ESERCIZIO:
Puoi riportare il brano del testo sulla responsabilità dell'RSA compreso tra "Il caso specifico" e "contributo materiale familiare.", estremi inclusi, ribattezzando "l'anziana" come "la paziente"?

TESTO DEL DOCUMENTO:
┄┄┄┄┄┄┄┄┄┄┄┄┄┄┄┄┄┄┄┄
Omissione del dovere di vigilanza e custodia e responsabilità dell’RSA

24 Ottobre 2025

La Residenza Sanitaria Assistenziale (RSA) ha il dovere di vigilanza e custodia sul soggetto anziano e malato ricoverato?

Il caso specifico riguarda un soggetto invalido al 100%, affetto da demenza senile con gravi turbe di comportamento e parkinsonismo, ricoverato dalla figlia in una RSA, verso il pagamento di una retta mensile.

Durante la permanenza presso la Casa di riposo, durata per più di un anno e mezzo, l'anziana scompare e, dopo varie ricerche, viene ritrovata il pomeriggio del giorno successivo, a poca distanza dalla struttura, deceduta per assideramento.

La figlia decide di agire in giudizio per ottenere la condanna della RSA per omissione di vigilanza e custodia e il relativo risarcimento del danno biologico scaturente dalla perdita del rapporto parentale iure proprio, nonché del danno patrimoniale per le spese funerarie e per la perdita del contributo materiale familiare.

Il Tribunale, in primo grado, e la Corte di Appello, nel successivo grado di giudizio, condannano la RSA, concordando che la struttura è venuta meno agli obblighi di cura e salvaguardia nei confronti di una persona anziana e malata di Alzheimer, la cui condotta prevedibile aveva portato alla scomparsa e poi alla morte, riconoscendo alla figlia la sofferenza morale e il danno da perdita del rapporto parentale liquidato, unitariamente al danno biologico, nell'ambito del danno non patrimoniale.

Non hanno ostato a tali valutazioni le inefficaci previsioni regolamentari interne della RSA, né le dichiarazioni della figlia all'ingresso in struttura della madre, presentata come soggetto parzialmente autosufficiente e non pericoloso per gli altri.

Sul punto, si consideri che, di norma, la Residenza Sanitaria Assistenziale stipula con l'assistito un contratto atipico di spedalità che comporta a carico della struttura obblighi non solo di cura sanitaria, ma anche di salvaguardia del soggetto ricoverato senza che l'eventuale stato d'incapacità d'intendere e volere possa incidere su tali obblighi.
┄┄┄┄┄┄┄┄┄┄┄┄┄┄┄┄┄┄┄┄
DATI FORNITI:
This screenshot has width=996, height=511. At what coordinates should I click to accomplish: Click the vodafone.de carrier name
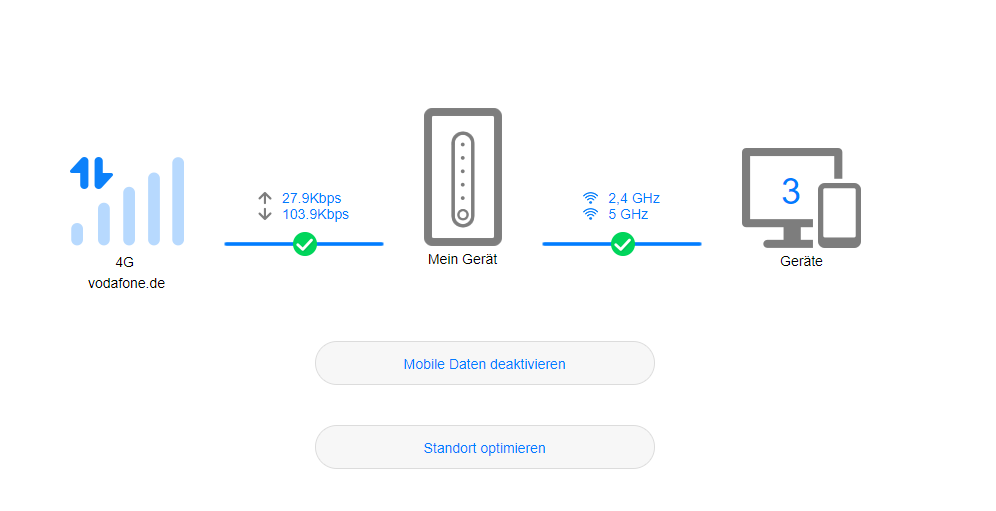click(x=126, y=283)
┄┄┄┄┄┄┄┄┄┄┄┄┄┄┄┄┄┄┄┄
SOLUZIONE:
Il caso specifico riguarda un soggetto invalido al 100%, affetto da demenza senile con gravi turbe di comportamento e parkinsonismo, ricoverato dalla figlia in una RSA, verso il pagamento di una retta mensile.

Durante la permanenza presso la Casa di riposo, durata per più di un anno e mezzo, la paziente scompare e, dopo varie ricerche, viene ritrovata il pomeriggio del giorno successivo, a poca distanza dalla struttura, deceduta per assideramento.

La figlia decide di agire in giudizio per ottenere la condanna della RSA per omissione di vigilanza e custodia e il relativo risarcimento del danno biologico scaturente dalla perdita del rapporto parentale iure proprio, nonché del danno patrimoniale per le spese funerarie e per la perdita del contributo materiale familiare.